# home desperatly needed



## lilmunchkin29 (Jan 17, 2011)

im in desperate need of a loving home for a dog that has been left with me. 
Roco is adorable loving baby he is 8 months old and has not had a great start in life, when he came to me he had been crated for 23hrs a day since 7 weeks old, his owner then lost his house and dumped him. Rocos good points he loves everyone and everything from people to our rabbit, Roco seems to be good with children my friends kids play with him and he loves to be with them although i think under 7s may get knocked about as he is bit clumsy. he is abit shy but once he gets to know you he is your bestfriend. I have done done some basic training with him he walks lovely on lead, sits at the kerb, am able to let him of lead and comes back when called ( not that he wonders to far ).Its because of his wonderful soft sweet nature that im having to find him a home, he is being bullied by my young rottweiller who thinks roco is a squeaky toy, and i can see something really bad happening soon. WHY am i having problems rehoming such a wonderful boy because he is a presa canario x staffy and plenty people ( idiots ) want him but he needs a loving home he is not and will never be an ego boost for anyone (he scared of the pidgeons ). he is about the size of a lab and is fawn in colour.
If anyone can help me please contact me as i really am running out of ideas.


----------



## Mese (Jun 5, 2008)

Have you approached any rescues ?
Even if they havent room for him you could ask them to post his details up at their site while he stays with you

separating the two dogs until you can rehome Roco might be a wise idea if your dog wont behave with him


----------



## lilmunchkin29 (Jan 17, 2011)

seperating them is something that im going to have to look at but i dont have alot of space indoors for a crate big enough for him x


----------



## AmberNero (Jun 6, 2010)

He sounds like a perfect dog for rehoming- good with small animals, and friendly to other dogs and people- he should find a home fairly easily- but its hard for one person to find a home, check it and rehome on their own- so I agree with Mese- try to contact another rescue who could help you find the right people for this lovely sounding dog!


----------



## lilmunchkin29 (Jan 17, 2011)

unfortunatley the rescues around me wont help because of his breeding ive been told to put him to sleep and i havent got a chance, which makes me laugh ive spent my whole life with dogs and have worked with rescues back home and i dont know how anyone that thinks they know dogs can judge him without seeing him 99.9% of the time its people that ruin dogs not their breeding.


----------



## AmberNero (Jun 6, 2010)

thats really tough- whereabouts are you? I could try to ask around some of the rescues around here, see if anyone has any space. He sounds lovely! Have you got any pictures at all?


----------



## lilmunchkin29 (Jan 17, 2011)

that would be lovely thank you, im in derby but would travel if could find him right home, the pic on my profile is rocco x x


----------



## newfiesmum (Apr 21, 2010)

lilmunchkin29 said:


> unfortunatley the rescues around me wont help because of his breeding ive been told to put him to sleep and i havent got a chance, which makes me laugh ive spent my whole life with dogs and have worked with rescues back home and i dont know how anyone that thinks they know dogs can judge him without seeing him 99.9% of the time its people that ruin dogs not their breeding.

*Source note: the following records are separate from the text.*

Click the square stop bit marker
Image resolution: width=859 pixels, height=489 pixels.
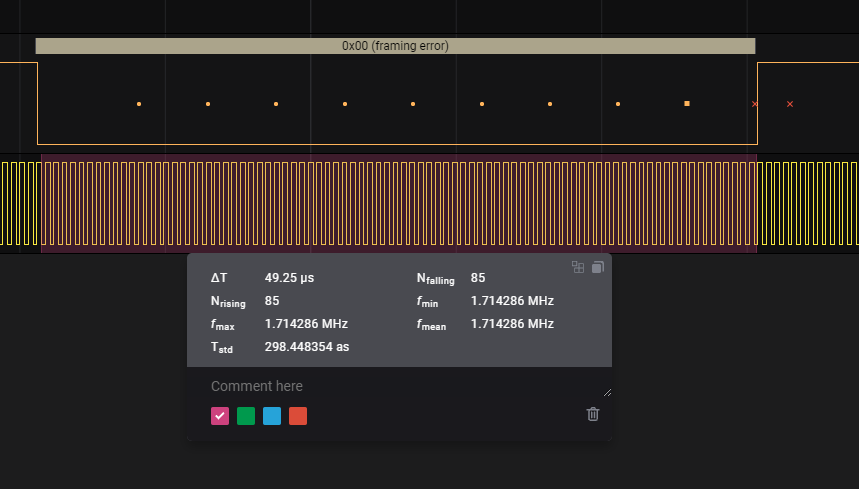point(687,104)

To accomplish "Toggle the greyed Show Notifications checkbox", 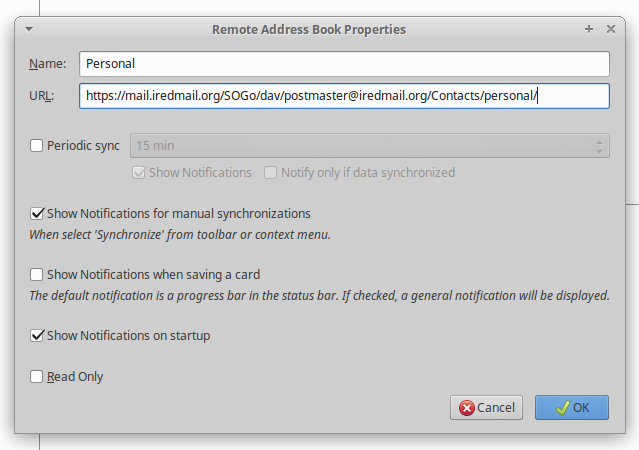I will (x=139, y=173).
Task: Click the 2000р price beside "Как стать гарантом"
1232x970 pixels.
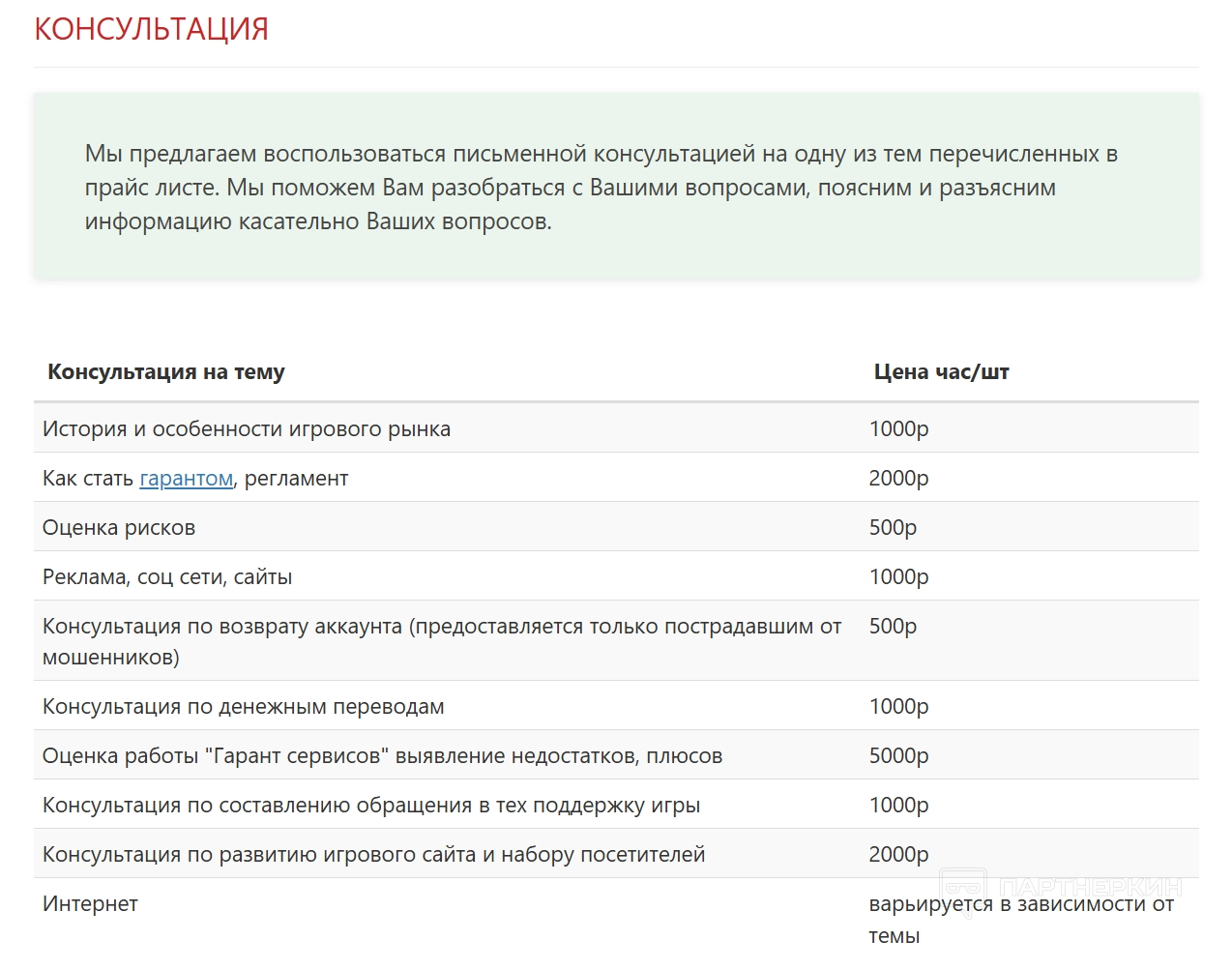Action: [898, 479]
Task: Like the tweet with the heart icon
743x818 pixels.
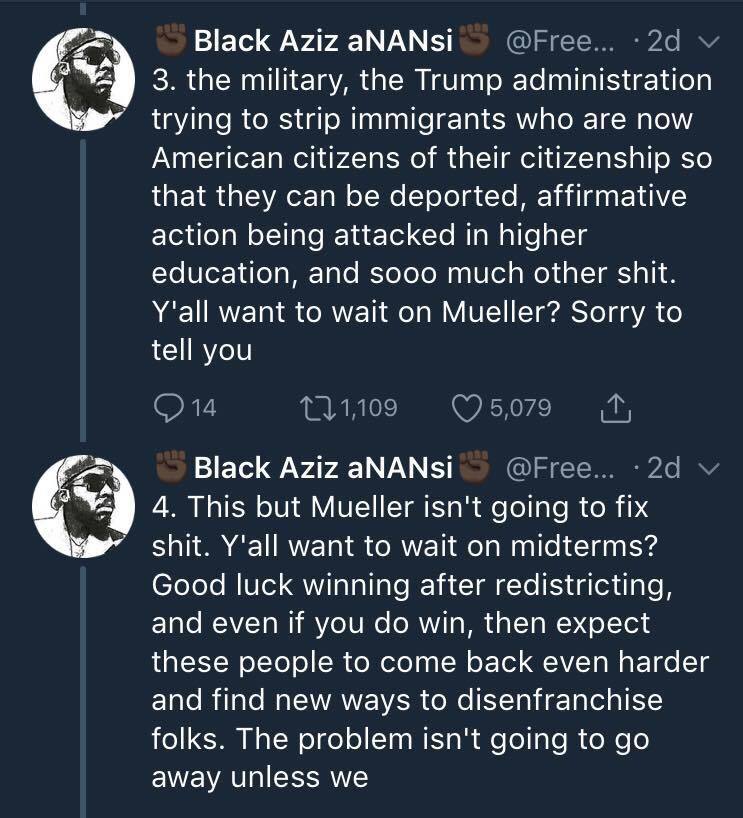Action: coord(467,407)
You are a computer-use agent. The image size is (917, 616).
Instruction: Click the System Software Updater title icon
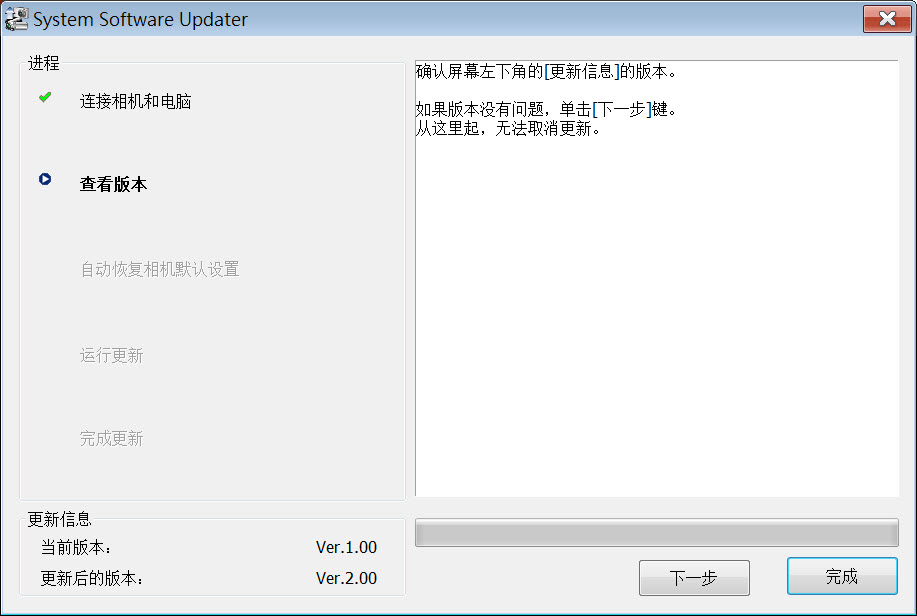tap(16, 19)
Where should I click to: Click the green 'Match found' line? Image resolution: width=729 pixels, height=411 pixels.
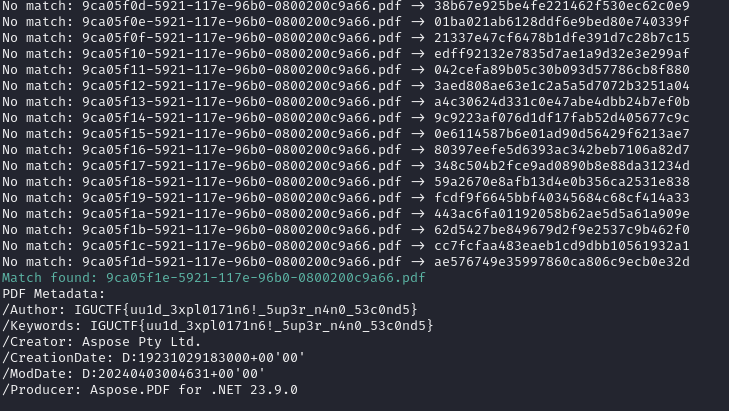213,278
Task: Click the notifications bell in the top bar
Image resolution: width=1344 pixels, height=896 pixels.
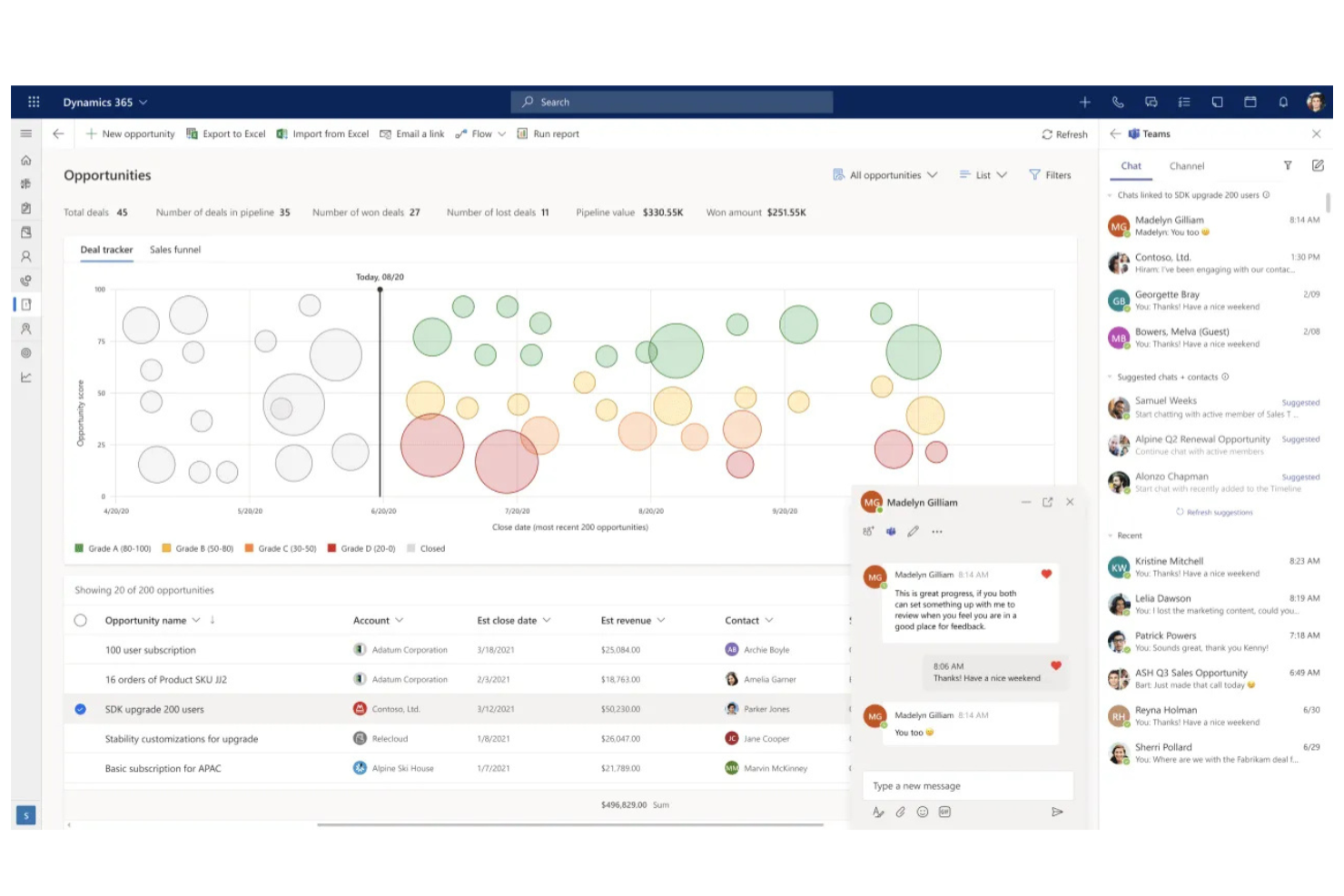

You would have thought that a rescue would know enough not to condemn a dog because of his breed. That makes me so angry. Both breeds can be lovely dogs in the right hands, and I am just surprised that he is so sweet natured after the idiot that this one belonged to. How anyone can think it is ok to shove a puppy in a cage like a bloody hamster is beyond me! Sorry, no help I'm afraid, but just had to rant.

I do hope you find him the right home. Perhaps your dog will get used to him in time?


----------



## lilmunchkin29 (Jan 17, 2011)

i know made me cross to, and my rottie does like him but Roco hates rough and tumble games which a 11 month male rottie loves so it gets nasty when Roco says no.


----------



## lilmunchkin29 (Jan 17, 2011)

i would love him to stay but for his sake and happiness he needs his own quieter laid back family x


----------



## AmberNero (Jun 6, 2010)

Theres a few round here, I can call tomorrow when I get in if you prefer- but as there are direct numbers I think it might be best if you speak to them directly, as they'll be looking for background info and in-depth character profile of Roco- and I don't know the little lamb!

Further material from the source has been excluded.